[How to complete this task]
Copy every line of the records below that contains the word "Find", matching case exactly.

(Dataset entries)
####################
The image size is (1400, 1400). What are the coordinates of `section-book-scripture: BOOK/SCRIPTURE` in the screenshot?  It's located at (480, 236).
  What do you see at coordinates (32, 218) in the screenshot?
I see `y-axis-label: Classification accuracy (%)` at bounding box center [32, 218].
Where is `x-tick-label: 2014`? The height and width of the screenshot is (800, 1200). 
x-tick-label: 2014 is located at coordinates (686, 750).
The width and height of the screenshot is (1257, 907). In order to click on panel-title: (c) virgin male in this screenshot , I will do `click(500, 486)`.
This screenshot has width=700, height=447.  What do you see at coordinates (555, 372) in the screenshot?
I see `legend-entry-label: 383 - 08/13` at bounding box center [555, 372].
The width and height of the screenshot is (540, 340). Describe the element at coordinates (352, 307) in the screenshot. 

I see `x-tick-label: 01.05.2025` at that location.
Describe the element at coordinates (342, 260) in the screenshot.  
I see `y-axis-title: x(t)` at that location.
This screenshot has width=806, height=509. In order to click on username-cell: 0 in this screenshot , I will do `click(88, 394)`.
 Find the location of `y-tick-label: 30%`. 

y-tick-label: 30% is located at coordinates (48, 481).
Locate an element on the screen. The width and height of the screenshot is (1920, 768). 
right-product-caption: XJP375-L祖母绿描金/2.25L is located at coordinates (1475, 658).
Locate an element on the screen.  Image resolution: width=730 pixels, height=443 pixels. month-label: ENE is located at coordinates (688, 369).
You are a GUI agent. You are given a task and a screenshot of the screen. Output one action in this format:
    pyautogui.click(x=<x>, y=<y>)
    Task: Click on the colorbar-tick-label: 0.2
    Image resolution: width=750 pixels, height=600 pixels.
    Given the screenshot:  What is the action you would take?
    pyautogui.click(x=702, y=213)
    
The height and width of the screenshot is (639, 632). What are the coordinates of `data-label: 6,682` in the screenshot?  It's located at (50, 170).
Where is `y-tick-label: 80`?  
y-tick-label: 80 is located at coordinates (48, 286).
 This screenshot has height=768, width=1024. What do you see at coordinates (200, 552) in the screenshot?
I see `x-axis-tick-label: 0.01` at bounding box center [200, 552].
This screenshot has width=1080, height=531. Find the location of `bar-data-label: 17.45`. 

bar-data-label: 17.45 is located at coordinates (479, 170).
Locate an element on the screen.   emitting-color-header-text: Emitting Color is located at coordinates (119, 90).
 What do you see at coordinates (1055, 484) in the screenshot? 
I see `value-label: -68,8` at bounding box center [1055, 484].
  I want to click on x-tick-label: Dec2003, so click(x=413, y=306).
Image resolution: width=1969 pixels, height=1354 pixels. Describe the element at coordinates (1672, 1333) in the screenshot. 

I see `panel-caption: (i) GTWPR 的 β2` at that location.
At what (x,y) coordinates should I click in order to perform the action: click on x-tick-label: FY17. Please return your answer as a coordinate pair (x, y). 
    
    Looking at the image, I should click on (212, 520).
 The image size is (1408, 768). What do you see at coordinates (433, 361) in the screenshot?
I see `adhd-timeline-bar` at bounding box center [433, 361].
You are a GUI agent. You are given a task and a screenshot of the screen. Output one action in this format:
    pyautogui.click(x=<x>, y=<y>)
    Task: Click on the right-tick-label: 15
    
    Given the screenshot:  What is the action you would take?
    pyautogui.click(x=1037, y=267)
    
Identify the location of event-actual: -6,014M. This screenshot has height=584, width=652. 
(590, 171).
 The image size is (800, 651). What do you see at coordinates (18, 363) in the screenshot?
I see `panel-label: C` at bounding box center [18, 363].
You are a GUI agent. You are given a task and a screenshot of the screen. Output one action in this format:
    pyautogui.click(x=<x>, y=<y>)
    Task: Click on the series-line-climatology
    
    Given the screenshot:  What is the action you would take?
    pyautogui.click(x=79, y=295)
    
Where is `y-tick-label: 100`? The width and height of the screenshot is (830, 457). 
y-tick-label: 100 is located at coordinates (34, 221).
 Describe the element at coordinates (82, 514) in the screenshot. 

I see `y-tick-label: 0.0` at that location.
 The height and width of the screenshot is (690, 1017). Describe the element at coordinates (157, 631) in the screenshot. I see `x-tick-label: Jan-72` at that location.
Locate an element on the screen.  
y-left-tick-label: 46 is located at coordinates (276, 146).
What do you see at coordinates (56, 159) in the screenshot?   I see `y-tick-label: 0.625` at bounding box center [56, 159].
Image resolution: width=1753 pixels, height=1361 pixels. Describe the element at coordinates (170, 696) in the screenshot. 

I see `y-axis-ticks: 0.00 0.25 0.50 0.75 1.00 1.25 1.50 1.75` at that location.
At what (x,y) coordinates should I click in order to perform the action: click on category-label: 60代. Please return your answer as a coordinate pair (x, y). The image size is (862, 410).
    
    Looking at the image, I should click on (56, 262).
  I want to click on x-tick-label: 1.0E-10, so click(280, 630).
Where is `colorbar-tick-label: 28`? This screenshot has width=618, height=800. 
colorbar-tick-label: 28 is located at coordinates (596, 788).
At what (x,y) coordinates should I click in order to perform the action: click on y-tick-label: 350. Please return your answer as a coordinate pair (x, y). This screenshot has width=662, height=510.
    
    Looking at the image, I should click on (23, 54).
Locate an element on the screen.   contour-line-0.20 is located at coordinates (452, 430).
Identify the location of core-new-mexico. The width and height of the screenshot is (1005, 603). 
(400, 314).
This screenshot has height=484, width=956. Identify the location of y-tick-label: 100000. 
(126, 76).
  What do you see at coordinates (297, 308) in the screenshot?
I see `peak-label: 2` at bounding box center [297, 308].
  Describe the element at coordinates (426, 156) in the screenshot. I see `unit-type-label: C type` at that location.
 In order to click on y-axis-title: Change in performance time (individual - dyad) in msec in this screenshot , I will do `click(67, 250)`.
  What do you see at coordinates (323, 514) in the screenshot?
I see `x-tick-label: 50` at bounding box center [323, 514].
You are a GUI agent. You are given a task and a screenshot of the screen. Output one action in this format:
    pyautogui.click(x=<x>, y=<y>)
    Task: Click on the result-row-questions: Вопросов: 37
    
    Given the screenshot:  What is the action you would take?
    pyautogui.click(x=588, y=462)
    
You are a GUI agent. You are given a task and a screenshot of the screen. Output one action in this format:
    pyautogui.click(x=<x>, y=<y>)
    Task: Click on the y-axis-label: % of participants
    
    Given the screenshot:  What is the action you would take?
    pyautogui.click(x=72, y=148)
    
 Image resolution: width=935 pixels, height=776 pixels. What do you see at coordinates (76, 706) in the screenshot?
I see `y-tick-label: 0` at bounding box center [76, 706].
####################
[Problem solution]
 Find the location of `y-tick-label: 30%`. 
This screenshot has width=1080, height=531. Find the location of `bar-data-label: 17.45`. 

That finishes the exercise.